Your instructions –
Return, word for word, the lines of the listing below from the one with "This screenshot has width=900, height=480." through the one with "Task: Open the envelope messages icon", and no other lines.
━━━━━ Provided data
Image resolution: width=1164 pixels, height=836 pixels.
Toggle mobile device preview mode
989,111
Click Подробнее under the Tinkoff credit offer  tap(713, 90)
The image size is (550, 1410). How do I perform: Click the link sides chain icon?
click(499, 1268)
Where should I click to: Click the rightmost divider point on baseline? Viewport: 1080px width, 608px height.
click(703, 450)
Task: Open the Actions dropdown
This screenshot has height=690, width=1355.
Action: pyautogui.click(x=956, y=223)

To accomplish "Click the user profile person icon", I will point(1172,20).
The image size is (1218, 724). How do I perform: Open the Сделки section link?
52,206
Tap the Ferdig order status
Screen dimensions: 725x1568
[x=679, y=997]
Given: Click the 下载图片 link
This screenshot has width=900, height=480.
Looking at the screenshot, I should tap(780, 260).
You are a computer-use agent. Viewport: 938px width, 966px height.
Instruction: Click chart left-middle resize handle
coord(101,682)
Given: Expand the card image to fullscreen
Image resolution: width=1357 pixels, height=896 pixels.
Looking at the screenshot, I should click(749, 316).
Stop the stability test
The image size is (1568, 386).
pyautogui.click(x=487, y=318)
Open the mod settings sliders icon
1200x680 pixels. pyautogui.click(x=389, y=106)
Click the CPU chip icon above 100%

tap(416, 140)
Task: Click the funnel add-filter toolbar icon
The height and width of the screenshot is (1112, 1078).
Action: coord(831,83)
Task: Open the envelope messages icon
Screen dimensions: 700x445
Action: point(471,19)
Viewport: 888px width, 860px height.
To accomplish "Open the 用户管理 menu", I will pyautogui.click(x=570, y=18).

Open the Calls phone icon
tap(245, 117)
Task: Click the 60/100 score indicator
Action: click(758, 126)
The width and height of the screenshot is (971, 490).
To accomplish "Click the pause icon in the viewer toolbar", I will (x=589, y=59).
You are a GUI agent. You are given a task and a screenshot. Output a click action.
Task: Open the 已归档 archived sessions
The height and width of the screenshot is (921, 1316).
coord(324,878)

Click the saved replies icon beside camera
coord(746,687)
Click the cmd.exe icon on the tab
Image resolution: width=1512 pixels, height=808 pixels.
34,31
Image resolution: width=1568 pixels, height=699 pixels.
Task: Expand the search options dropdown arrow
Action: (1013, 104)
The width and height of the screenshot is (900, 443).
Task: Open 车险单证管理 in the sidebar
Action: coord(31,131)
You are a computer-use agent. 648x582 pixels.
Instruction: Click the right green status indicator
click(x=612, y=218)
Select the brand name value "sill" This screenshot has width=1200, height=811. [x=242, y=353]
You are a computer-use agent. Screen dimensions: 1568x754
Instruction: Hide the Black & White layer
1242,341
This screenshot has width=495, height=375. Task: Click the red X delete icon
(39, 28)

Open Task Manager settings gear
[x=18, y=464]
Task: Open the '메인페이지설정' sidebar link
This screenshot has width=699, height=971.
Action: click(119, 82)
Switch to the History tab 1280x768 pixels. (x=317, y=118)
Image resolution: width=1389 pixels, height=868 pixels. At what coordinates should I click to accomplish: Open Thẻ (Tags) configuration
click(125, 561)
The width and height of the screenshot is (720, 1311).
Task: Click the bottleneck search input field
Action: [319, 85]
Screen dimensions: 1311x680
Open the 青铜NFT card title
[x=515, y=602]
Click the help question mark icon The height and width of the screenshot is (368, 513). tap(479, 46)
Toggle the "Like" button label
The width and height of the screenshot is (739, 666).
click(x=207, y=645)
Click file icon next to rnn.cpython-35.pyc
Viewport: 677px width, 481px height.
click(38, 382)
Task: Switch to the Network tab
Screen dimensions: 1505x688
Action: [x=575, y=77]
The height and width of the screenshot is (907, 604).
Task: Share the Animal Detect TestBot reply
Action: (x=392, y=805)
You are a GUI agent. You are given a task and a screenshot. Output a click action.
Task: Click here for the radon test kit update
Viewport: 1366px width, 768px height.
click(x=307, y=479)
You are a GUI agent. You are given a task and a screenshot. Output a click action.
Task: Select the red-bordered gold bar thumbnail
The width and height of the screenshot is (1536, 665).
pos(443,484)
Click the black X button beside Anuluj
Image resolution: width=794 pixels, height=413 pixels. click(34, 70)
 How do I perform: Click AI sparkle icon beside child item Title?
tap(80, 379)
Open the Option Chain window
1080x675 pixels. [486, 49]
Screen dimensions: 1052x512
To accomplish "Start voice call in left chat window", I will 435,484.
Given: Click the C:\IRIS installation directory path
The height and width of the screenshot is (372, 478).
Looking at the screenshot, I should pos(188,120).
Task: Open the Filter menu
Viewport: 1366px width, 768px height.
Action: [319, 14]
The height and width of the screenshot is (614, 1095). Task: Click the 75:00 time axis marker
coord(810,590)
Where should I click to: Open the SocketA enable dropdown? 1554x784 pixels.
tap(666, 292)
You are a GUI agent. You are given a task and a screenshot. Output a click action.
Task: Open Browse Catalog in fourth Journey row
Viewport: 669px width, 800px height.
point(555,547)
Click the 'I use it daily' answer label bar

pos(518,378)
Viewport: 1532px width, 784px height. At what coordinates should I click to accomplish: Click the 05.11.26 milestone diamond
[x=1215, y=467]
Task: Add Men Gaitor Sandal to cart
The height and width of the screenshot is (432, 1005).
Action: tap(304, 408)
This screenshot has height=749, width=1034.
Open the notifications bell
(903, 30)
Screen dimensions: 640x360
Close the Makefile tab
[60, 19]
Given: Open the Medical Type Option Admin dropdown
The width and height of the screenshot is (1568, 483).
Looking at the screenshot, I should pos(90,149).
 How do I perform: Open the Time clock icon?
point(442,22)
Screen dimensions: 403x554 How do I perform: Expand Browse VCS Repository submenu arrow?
━━━━━━━━━━
Final answer –
This screenshot has width=900, height=480.
Looking at the screenshot, I should tap(780, 260).
You are a computer-use agent. Viewport: 938px width, 966px height.
Instruction: Click chart left-middle resize handle
coord(101,682)
Given: Expand the card image to fullscreen
Image resolution: width=1357 pixels, height=896 pixels.
Looking at the screenshot, I should click(749, 316).
Stop the stability test
The image size is (1568, 386).
pyautogui.click(x=487, y=318)
Open the mod settings sliders icon
1200x680 pixels. pyautogui.click(x=389, y=106)
Click the CPU chip icon above 100%

tap(416, 140)
Task: Click the funnel add-filter toolbar icon
The height and width of the screenshot is (1112, 1078).
Action: coord(831,83)
Task: Open the envelope messages icon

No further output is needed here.